### SHORT TASK:
In the bike trip account, what game did the writer play for the first time at Brendan Hickey's place in Providence?

My first HuskyCon was in 2007, and I had a blast. The same experience repeated itself in 2008, so there was no way that I was going to miss the 2009 version. At some point in the intervening time, the idea coalesced in my head that it would be a good idea to make the trip down via bicycle. So thumbing my nose at the fickle and horrible New England weather and generally hoping for the best, this is where the story starts.
Prologue: Cambridge to Providence. (6km + train)
An easy day on the train to crash at Brendan Hickey's place in Providence so that I can get off to an early start the following day. We duelled over a couple of games of Escalation Diplomacy, which I'd never tried before. My impression of the two player variant is that it is all over very quickly, with the placement of the pieces determining the outcome given any sensible set of moves.
Stage 1: Providence to New London (95km)
The morning started easily with the flat Washington Secondary Bike Path, fuelled by an enormous breakfast when I stopped to grab a bite to eat. Now I know that America is known for huge servings, but still I did not expect to receive two large plates of food, one containing two large pancakes and the other with a large breakfast in itself.

(Word and element pointing entries)
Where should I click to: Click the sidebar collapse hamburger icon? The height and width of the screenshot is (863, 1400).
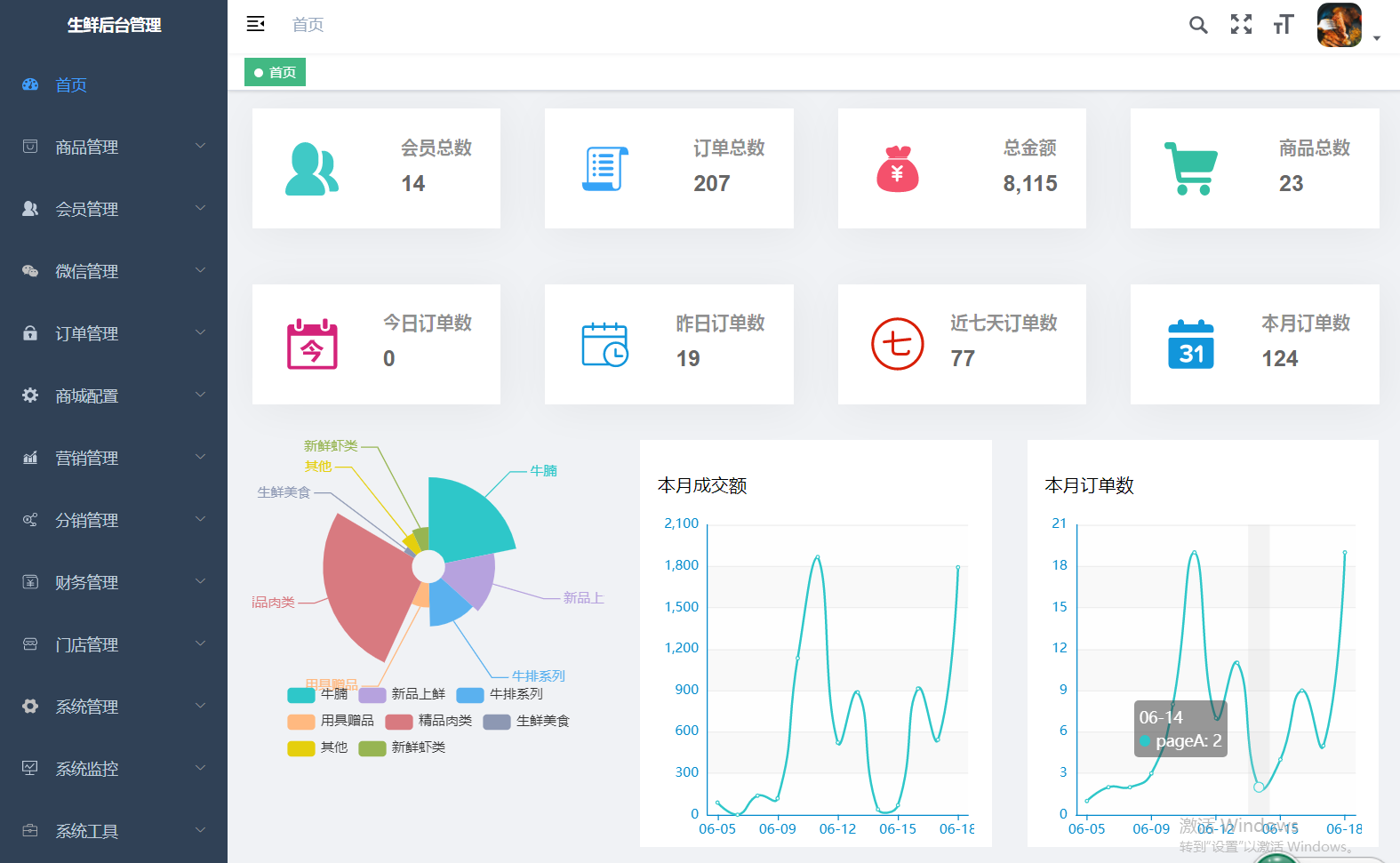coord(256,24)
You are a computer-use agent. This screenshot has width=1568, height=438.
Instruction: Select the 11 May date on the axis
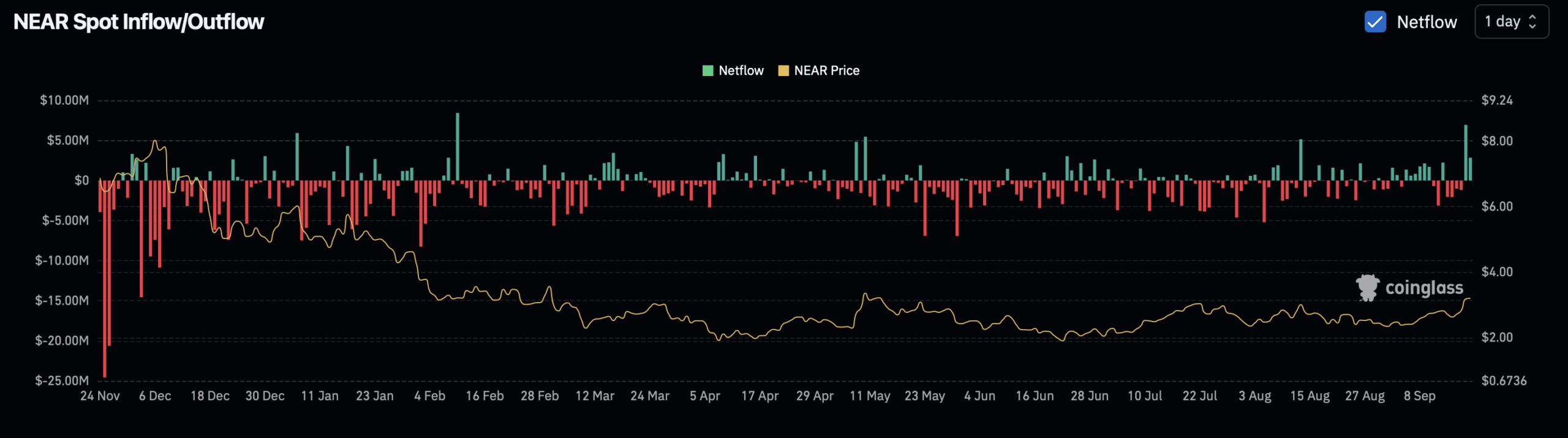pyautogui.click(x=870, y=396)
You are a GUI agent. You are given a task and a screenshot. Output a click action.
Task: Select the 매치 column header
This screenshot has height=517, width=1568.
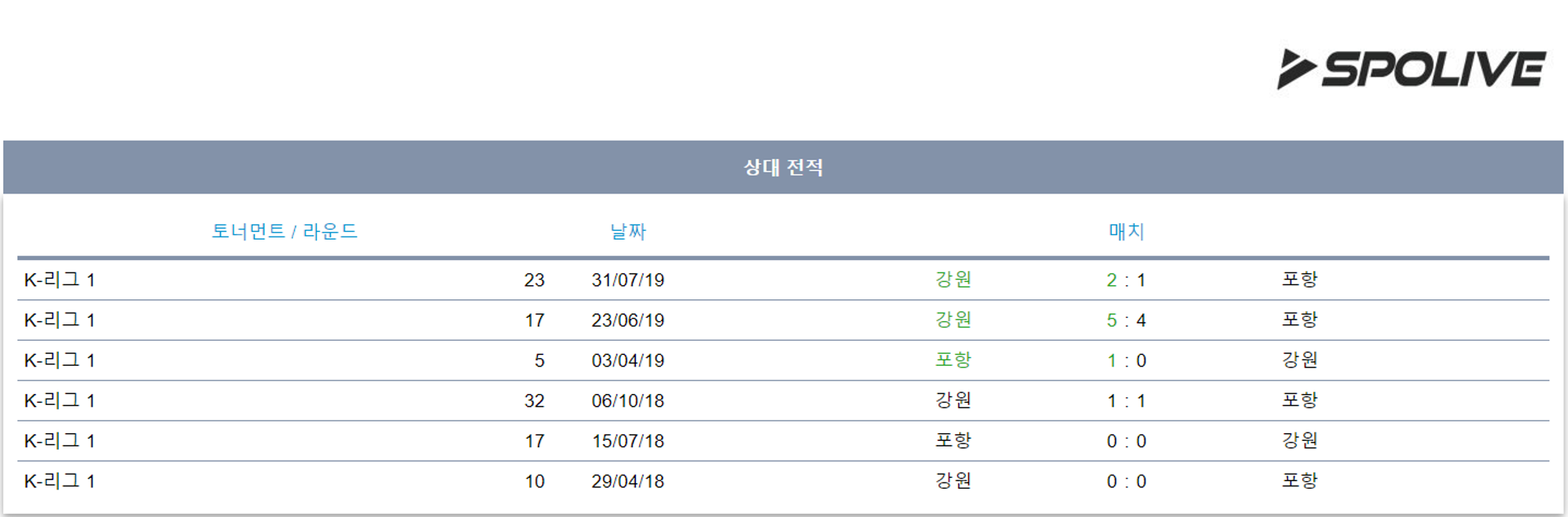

### THE SOLUTION:
Escalation Diplomacy.